Pronation — Palm looking down

Pronation in a handshake reflects domination, and by extension, a form of control. Without being fully aware, a person that extends a hand with palm looking down shows a form of condescendence.


Let’s stick to business

An interesting rule: the straighter the right arm, the more professional the ratio.

Straight arm = professional rapport

Arm at 90 degrees = personal rapport

We do not engage anyone, in any fashion. A straight-arm handshake is normal for a first meeting and is common for professional first meetings. As more meetings ensue, the arm can move towards a 90-degree angle, reducing the distance between two people.


MOVING ON – I want to leave

During the contact, the caller’s feet are not equal. His left foot has never advanced. The person presents only a part of him/herself: his/her right. The other side – the left – has already left!
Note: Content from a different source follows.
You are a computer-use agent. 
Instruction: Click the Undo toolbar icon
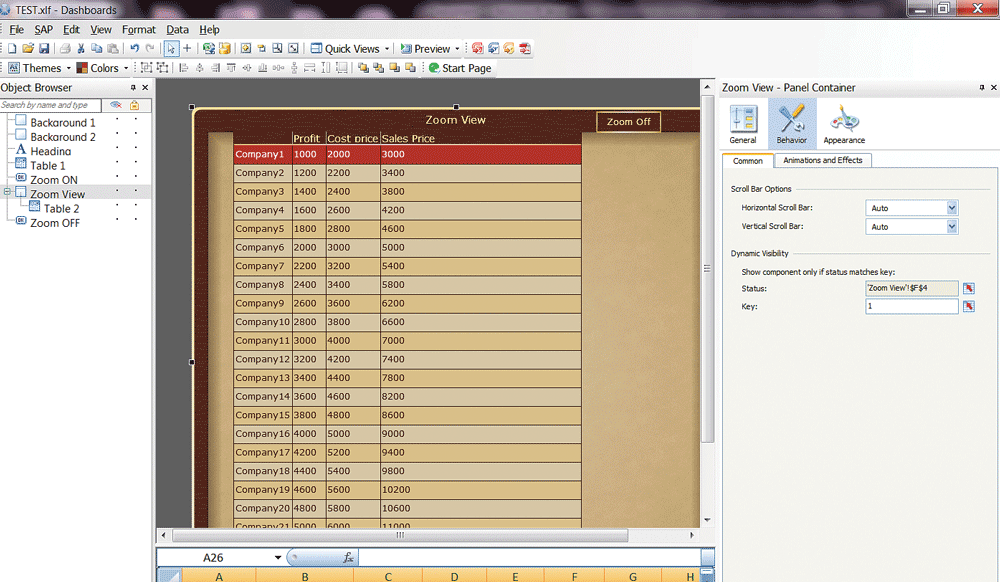coord(134,48)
“C’mon, let’s move on!” This handshake is very common. We often use it when we need to acknowledge several people in a short time – weddings, funerals, etc. If this is not the case when the other person uses this handshake, you’ll know that he/she wants to leave.
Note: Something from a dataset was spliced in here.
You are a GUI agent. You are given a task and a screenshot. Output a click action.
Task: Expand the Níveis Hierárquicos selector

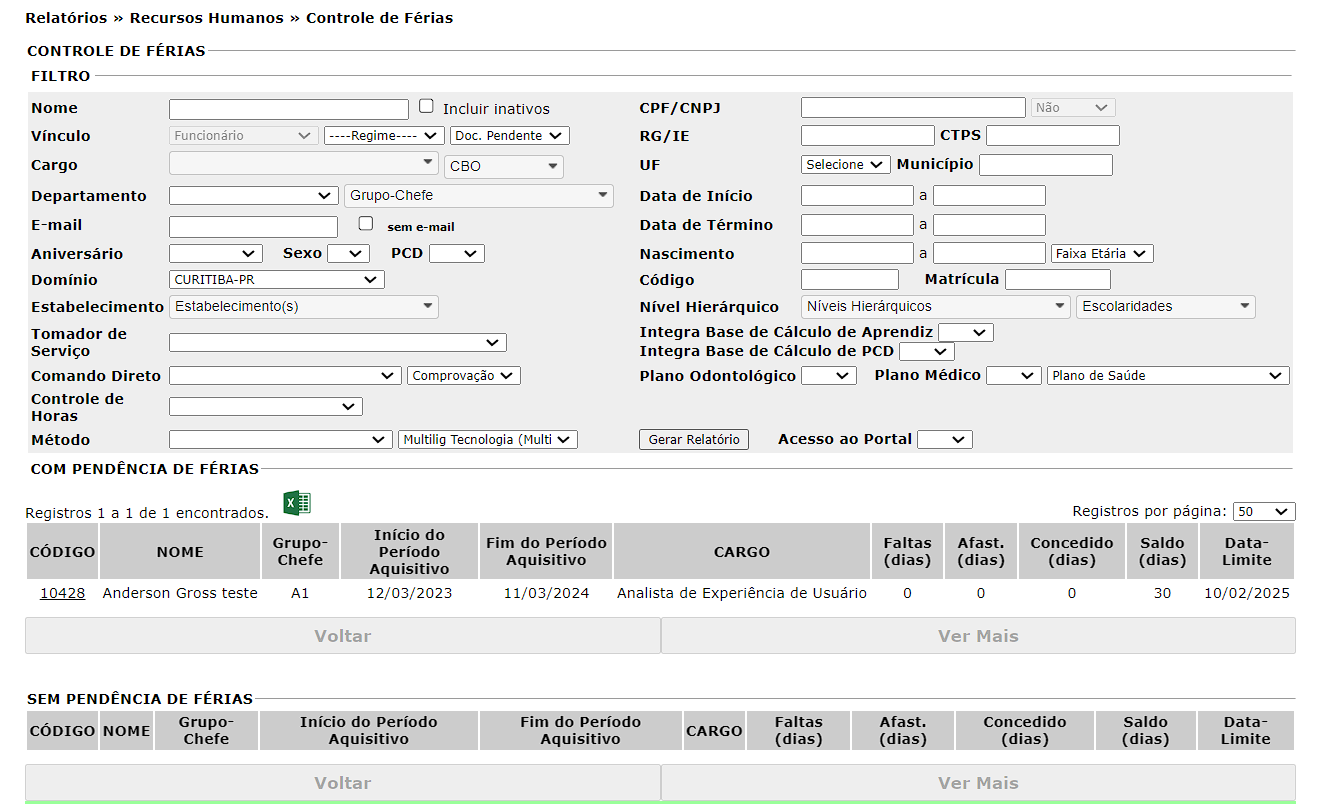(x=935, y=307)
I am not entirely open OR I am uncomfortable

The hand is the visible part of the brain. Comfortable people do not hide their hands. This rule also applies in a handshake. In a handshake, when the left hand disappears into the back (or occasionally in the pocket) of the person you are greeting, that person is probably uncomfortable.

The last two gestures form a strong pair: a fleeing foot (the left) + a hidden hand (still the left).


I greatly appreciate you

A 2-hand handshake is half-conscious and often observed in middle-aged people. People who use this handshake engage fully and offer the best of them.

On the other hand, the person who receives it may not perceive it in the same way. Perhaps the “recipient” does not appreciate the aspect of “supplication”. Both hands seem to beg the other hand, much like a prayer.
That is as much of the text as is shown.